* **Activity**: Nothing in the records may be changed; retype them in full.
· · · · ·
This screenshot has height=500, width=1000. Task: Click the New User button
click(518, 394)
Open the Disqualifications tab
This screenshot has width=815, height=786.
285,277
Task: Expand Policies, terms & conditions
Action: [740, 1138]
· · · · ·
* **Result below**:
This screenshot has height=500, width=1000. Task: Click the New User button
click(518, 394)
Open the Disqualifications tab
This screenshot has width=815, height=786.
285,277
Task: Expand Policies, terms & conditions
Action: [740, 1138]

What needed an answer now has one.